Anytime a mother is using a nipple shield, she needs to continue pumping after most feeds to ensure that her supply is ‘protected’. The baby’s weight should also be monitored weekly to ensure that adequate weight gain is taking place. I also encourage my mom’s to use breast compression when using a shield. This involves rhythmically squeezing the breast for 5-6 seconds at a time to help the milk to flow more readily. Compression should only take place when the baby is not swallowing milk. Of course if a mom has oversupply and her milk is flowing quickly, this technique should not be used. Yes, it is a lot of work when using a shield, but it can also be very rewarding and for some mothers, this is the only way they can get their babies to breastfeed.
There are some drawbacks to using a nipple shield. I find that when shields are being used, the amount of time it takes a baby to breastfeed can increase. Sometimes the feeds aren’t always as efficient as there is a barrier between baby and the breast (this is why breast compression comes in handy). Sometimes a baby will still require a supplement after breastfeeding with a nipple shield. If a mom has an overabundant supply and her milk flows quite quickly, this isn’t generally the case. I find it helpful to test weigh these babies a few times weekly for a couple of weeks just to ensure they are feeding efficiently and gaining weight appropriately. This involves weighing the baby before and after she feeds to see how much milk she is drinking from the breast.
Another drawback is that some babies get quite dependent on the shield. I find this is more the case with premature babies who are usually introduced to a bottle before they get proficient with breastfeeding. These little peeps get used to a longer, harder, silicone-type feel on their palates in order to stimulate their suck reflex. Shields are used quite routinely and with much success in the NICU but these are the babies that tend to get more dependent on a shield.
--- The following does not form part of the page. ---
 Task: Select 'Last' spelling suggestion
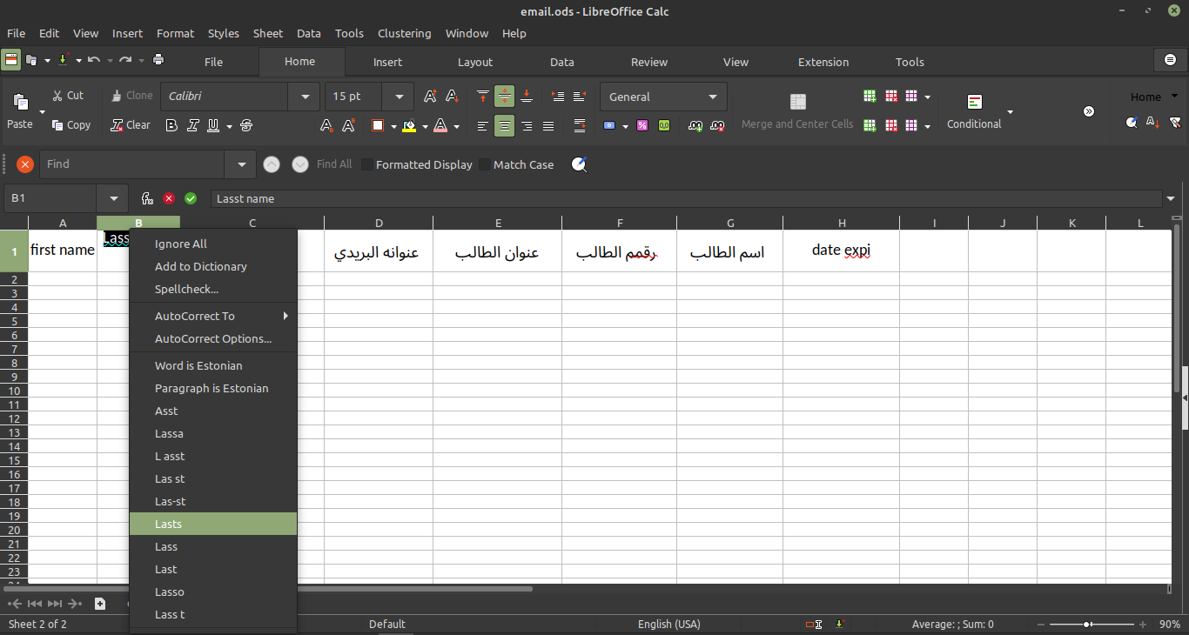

This is why I encourage all moms using shields to always offer the bare breast first so babies ‘remember’ what it feels like in their mouths. These babies also require more pronounced areolar shaping and nipple tipping so they feel mom’s nipple on the roof of their mouths to stimulate the suck reflex.
My babies were not premature and I used a shield with my first and third daughters (not for very long….maybe a few weeks here and there). If it weren’t for the shield I probably would not have continued breastfeeding. Luckily, I was able to wean them off of it without any trouble and we managed to continue breastfeeding without incident.
So my advice to all you breastfeeding mommies out there is to get in touch with an Internationally Board Certified Lactation Consultant (IBCLC) sooner than later if you are experiencing any kind of latching issue. These issues are super important to figure out in the early days of breastfeeding. Sometimes a nipple shield is useful and necessary to ensure that your little one breastfeeds. Again, any time a shield is used, it needs to be under the guidance of an IBCLC and your milk supply and baby’s weight gain need to be monitored closely for the first few weeks.
I hope you have found this blog helpful and informative. As always, I am open to questions, comments, or concerns.